REINHEIM. Aha: Das Kölner Quartett Uwaga will also erforscht haben, dass Mozart auf seinen vielen Reisen auch im serbischen Ort Leskovac vorbeigeschaut und mit den dortigen Akkordeonspie lern gejammt hat? Herausgekommen sei die Klaviersonate KV 331 mit dem türkischen Marsch, deren Original für zwei Violinen, Akkordeon und Kontrabass geschrieben worden sei. Man stütze sich dabei auf das Zeugnis aus berufenem Munde, Schließlich komme ihr Akkordeonspieler Miroslav Nisic aus Leskovac, so das Quartett am Samstag beim Konzert „Symphonic Jazz II“.

Zusammen mit dem Kammerorchester an der TU Darmstadt gastiert man in der Reinheimer Dreifaltigkeitskirche. Der Marsch steht zwar nicht auf dem Programm, aber die erste Variation. Und dabei wird deutlich, dass nicht nur mit Worten gespasst wird. Quartett und Orchester umspielen Mozarts Ideen kunstvoll und fetzig – wobei besonders Nisic auf dem Akkordeon den Ton mit rasend schnellen Passagen angibt.
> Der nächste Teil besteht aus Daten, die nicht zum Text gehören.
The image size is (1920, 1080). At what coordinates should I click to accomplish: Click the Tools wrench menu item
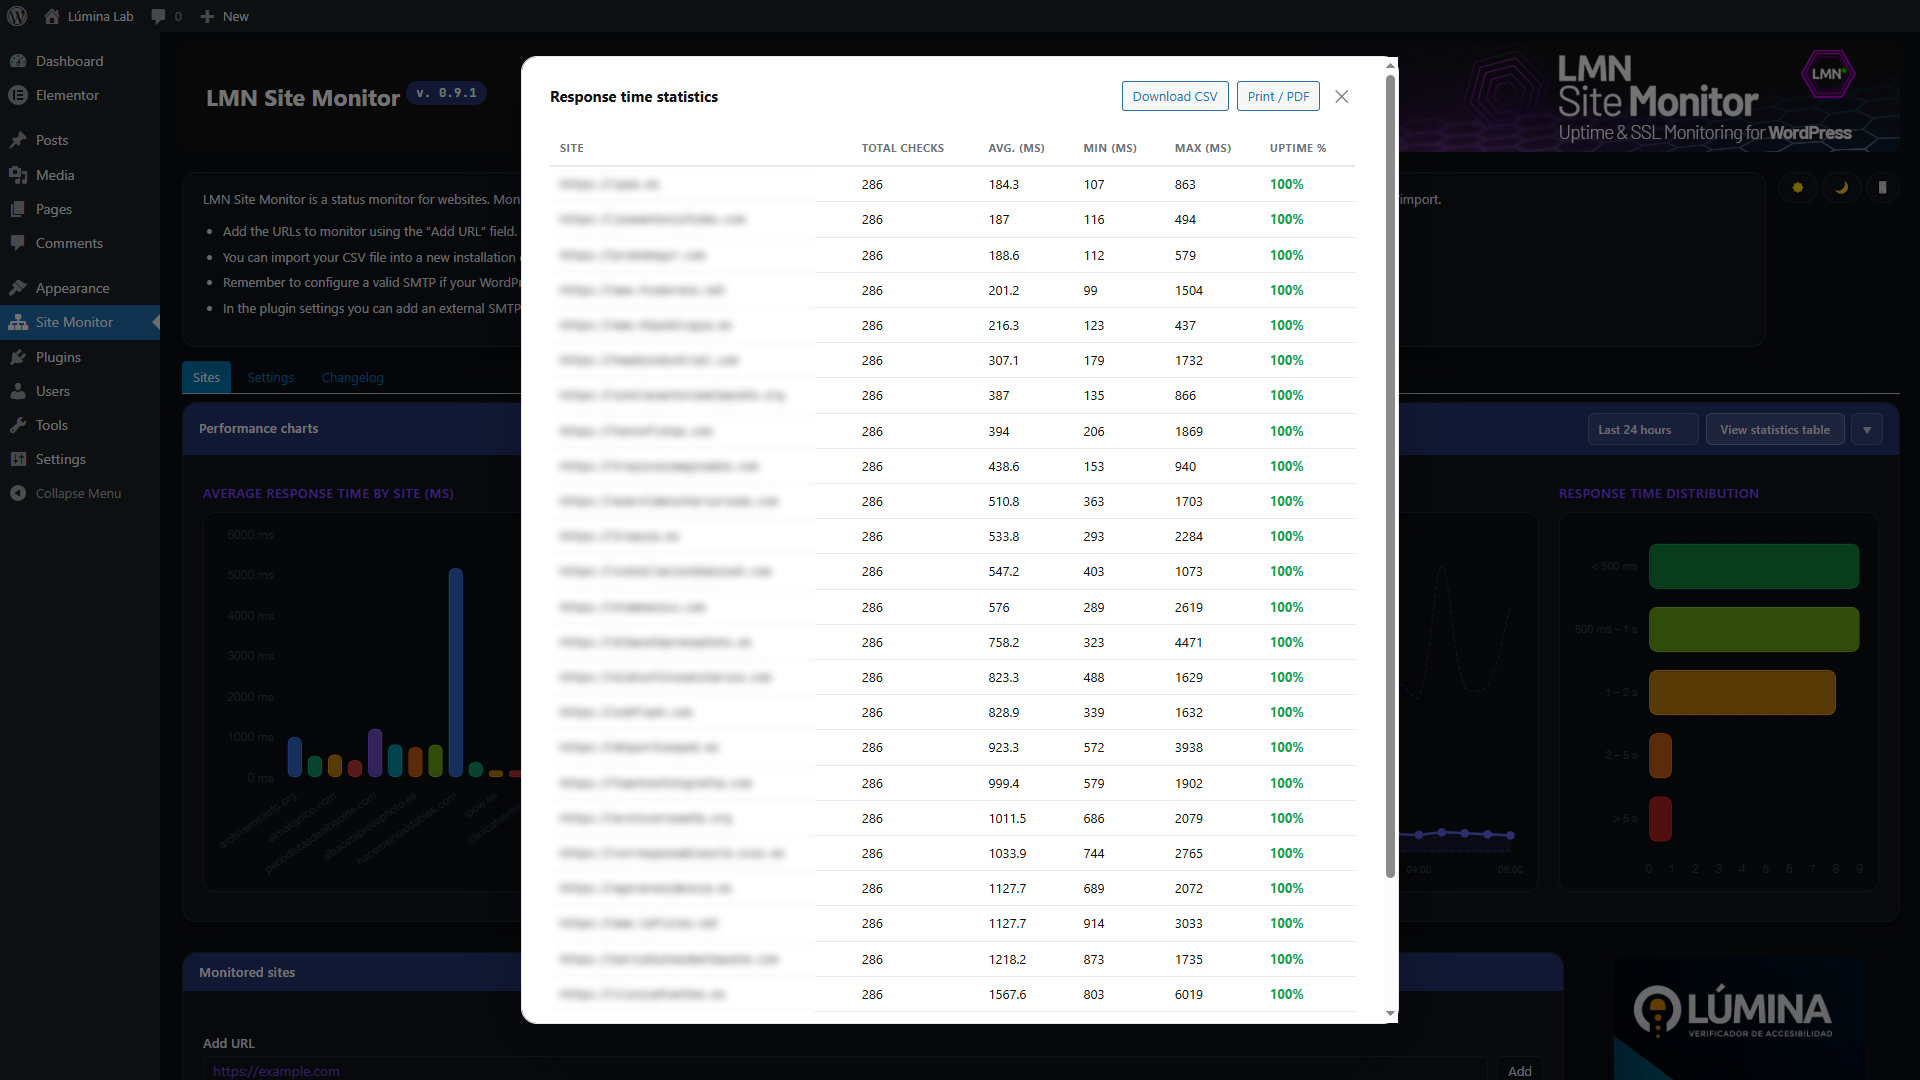pyautogui.click(x=52, y=425)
Am Tag zuvor hatte Uwaga auf Einladung des Kammerorchesters einen Auftritt in der Darmstädter Viktoria-Schule, um dem Musikunterricht neue Impulse zu geben. Denn beim rhythmischen, gutgelaunten Sound dieses Quartetts bleibt kaum einer ruhig sitzen. Jetzt feiern die Besucher in Reinheirn die Musiker. Denn: Ob Geiger Maurice Maurer ein Prelude von Chopin mit Dschungeltrommelschlägen auf der Geige unterlegt, aus Edward Elgars „Pomp and Circumstance” ein poppig anmutendes Event wird oder die Geige in Bachs Doppelkonzert für zwei Violinen zur E-Gitarre mutiert – die Werke werden auf Zack gebracht.

Wahrhaft sinfonischer Klang und Bigband-Feeling

Dieser Impuls überträgt sich auch auf das Kammerorchester unter Leitung von Arndt Heyer, das, nun durch ständige Blaser verstärkt, wahrhaft sinfonischen Klang entwickelt. Hellwach gehen die Musiker schwere synkopische Rhythmen an, mit fettem Bläsersound kommt Bigband-Feeling auf. Ständig muss das Orchester wechseln zwischen klassischem Klang (so in Mahlers „Adagietto” aus der 5. Sinfonie) und jazzigen Einwürfen, und die Streicher müssen ihre Geige auch mal zur Gitarre umfunktionieren.

Maurice Maurer und Christoph König kennen hier gar keine Grenzen – ihre Geigen schrammeln, singen, klopfen, kratzen, quietschen, unterlegt von Matthias Hackers wohligen Kontrabasslinien und begleitet durch Nisics Akkordeon.